== Given data ==
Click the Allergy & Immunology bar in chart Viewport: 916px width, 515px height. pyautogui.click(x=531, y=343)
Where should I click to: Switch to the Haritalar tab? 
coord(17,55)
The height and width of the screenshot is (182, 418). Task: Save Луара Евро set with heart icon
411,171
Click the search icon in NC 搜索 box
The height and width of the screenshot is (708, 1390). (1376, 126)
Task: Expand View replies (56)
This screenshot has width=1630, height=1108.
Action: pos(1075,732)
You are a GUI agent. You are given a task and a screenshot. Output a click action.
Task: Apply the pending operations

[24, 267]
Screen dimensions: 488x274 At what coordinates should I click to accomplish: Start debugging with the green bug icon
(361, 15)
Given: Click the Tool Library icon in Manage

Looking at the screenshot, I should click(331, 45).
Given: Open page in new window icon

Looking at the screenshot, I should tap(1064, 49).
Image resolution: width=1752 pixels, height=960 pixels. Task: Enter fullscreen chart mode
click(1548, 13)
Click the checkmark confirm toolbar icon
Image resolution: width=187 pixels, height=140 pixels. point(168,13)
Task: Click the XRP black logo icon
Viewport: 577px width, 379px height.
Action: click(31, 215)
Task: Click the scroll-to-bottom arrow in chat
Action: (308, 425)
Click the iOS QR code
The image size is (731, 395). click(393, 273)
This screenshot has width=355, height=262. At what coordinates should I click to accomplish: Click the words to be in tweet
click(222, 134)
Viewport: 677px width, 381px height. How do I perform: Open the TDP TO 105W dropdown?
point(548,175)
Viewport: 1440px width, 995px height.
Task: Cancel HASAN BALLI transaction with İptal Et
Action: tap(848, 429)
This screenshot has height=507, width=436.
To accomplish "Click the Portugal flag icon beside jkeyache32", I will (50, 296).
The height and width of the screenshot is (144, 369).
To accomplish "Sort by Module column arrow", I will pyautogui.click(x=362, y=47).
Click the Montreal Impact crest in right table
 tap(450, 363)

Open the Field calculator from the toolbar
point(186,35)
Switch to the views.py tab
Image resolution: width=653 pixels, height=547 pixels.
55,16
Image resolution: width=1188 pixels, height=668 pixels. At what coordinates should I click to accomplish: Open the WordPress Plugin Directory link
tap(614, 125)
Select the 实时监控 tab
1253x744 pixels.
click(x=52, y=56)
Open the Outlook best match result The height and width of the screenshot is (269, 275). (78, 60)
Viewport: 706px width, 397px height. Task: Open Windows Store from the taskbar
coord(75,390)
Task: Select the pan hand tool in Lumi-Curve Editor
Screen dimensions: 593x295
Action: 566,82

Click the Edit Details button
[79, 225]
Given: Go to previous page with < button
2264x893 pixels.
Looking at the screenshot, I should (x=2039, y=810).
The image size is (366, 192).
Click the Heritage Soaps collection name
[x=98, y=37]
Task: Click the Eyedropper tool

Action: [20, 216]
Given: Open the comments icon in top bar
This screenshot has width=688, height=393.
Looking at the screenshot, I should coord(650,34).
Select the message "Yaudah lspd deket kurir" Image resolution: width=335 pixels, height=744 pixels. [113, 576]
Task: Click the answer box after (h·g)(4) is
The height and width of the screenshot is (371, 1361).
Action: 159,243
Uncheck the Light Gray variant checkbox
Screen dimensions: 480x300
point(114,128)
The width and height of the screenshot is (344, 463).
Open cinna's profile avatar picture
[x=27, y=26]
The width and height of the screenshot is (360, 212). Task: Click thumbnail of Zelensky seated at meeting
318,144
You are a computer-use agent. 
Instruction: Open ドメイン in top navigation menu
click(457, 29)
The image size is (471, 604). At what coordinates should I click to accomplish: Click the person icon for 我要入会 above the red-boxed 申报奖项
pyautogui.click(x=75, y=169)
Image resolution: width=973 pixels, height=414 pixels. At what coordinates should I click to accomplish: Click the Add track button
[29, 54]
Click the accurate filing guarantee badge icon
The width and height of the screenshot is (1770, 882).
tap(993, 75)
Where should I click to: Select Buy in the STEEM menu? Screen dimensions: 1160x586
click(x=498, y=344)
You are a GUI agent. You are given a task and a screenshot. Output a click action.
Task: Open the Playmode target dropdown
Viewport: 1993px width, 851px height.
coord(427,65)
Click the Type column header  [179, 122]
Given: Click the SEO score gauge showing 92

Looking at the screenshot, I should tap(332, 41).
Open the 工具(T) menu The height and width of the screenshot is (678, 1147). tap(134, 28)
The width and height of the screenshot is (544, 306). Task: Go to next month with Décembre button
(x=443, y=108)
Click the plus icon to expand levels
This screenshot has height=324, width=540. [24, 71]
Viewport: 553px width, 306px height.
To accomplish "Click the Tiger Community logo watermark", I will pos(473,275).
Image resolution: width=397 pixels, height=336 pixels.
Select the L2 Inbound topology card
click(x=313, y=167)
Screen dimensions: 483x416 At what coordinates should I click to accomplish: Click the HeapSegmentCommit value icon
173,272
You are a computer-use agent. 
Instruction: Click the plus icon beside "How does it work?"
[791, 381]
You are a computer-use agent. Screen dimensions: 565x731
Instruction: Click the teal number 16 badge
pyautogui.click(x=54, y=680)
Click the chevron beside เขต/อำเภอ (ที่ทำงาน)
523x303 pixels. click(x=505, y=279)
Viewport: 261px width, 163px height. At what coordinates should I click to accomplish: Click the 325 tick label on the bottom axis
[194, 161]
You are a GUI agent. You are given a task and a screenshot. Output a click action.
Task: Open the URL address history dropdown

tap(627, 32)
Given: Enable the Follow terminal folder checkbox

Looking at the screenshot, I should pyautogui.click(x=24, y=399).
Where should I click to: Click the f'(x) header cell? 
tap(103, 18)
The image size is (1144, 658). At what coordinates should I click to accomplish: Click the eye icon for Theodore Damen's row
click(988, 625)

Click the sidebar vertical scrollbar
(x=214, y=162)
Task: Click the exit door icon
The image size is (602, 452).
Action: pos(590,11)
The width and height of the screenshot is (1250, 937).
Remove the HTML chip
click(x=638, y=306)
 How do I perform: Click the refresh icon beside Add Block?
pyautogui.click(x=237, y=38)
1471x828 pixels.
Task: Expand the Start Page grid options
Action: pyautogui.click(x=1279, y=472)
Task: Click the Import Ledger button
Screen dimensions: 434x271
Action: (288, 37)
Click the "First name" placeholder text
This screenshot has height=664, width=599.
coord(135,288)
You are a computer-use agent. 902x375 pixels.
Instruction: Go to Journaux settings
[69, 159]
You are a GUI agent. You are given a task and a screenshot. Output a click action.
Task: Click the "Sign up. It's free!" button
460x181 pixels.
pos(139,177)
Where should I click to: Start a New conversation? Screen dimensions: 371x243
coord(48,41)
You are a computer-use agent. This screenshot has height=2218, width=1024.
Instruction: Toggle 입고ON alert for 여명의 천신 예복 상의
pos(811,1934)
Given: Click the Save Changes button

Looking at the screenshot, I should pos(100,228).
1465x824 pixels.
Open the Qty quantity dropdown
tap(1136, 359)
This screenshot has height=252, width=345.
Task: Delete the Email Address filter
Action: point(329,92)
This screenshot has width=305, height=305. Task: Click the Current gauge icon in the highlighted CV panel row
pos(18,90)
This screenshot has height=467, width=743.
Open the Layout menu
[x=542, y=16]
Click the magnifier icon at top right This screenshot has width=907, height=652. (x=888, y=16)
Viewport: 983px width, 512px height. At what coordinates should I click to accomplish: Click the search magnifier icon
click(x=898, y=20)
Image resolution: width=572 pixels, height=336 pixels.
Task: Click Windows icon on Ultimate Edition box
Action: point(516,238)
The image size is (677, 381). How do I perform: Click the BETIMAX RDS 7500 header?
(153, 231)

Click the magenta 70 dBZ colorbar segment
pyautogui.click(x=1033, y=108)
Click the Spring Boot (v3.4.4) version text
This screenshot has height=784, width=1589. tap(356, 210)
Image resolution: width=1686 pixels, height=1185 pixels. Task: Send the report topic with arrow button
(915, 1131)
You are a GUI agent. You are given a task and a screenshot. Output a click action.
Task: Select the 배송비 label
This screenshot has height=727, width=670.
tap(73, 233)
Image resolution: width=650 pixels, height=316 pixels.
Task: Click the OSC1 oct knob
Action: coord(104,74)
===
Problem description =>
Collect every line in the rows above that contains the string "chart", and copy each such line in full.

Final result =>
Click the Allergy & Immunology bar in chart Viewport: 916px width, 515px height. pyautogui.click(x=531, y=343)
Image resolution: width=1752 pixels, height=960 pixels. Task: Enter fullscreen chart mode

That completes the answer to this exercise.